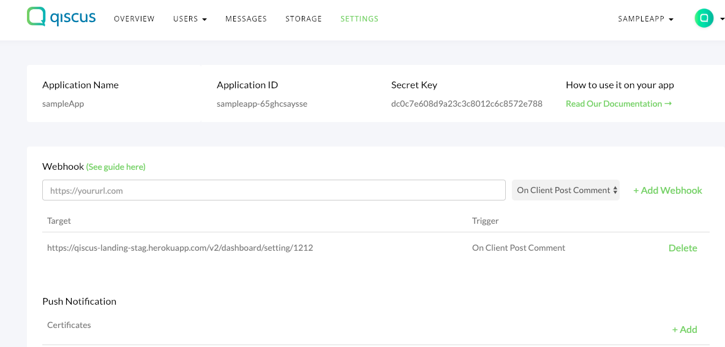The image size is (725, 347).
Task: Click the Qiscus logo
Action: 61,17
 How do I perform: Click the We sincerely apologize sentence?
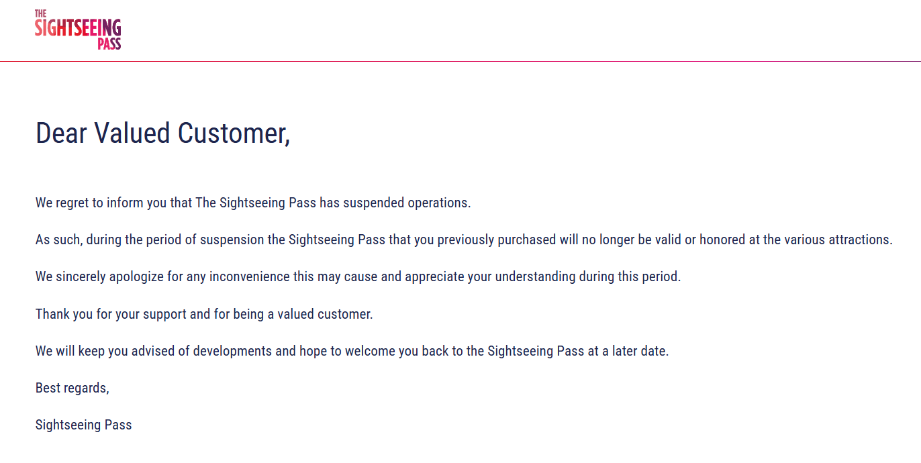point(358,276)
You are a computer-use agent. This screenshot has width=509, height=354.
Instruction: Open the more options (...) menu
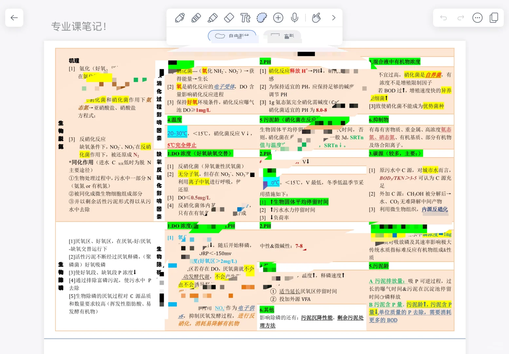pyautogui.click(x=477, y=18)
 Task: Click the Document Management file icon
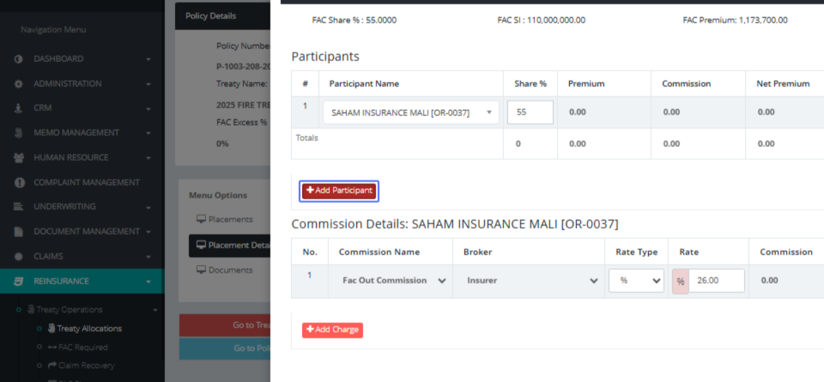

◆ ◆ ◆ ◆ ◆

» **Written problem**
Report each line of the material above that contains the word "Task".

» **Expected answer**
Task: Click the Qiscus logo
 Task: Click the Document Management file icon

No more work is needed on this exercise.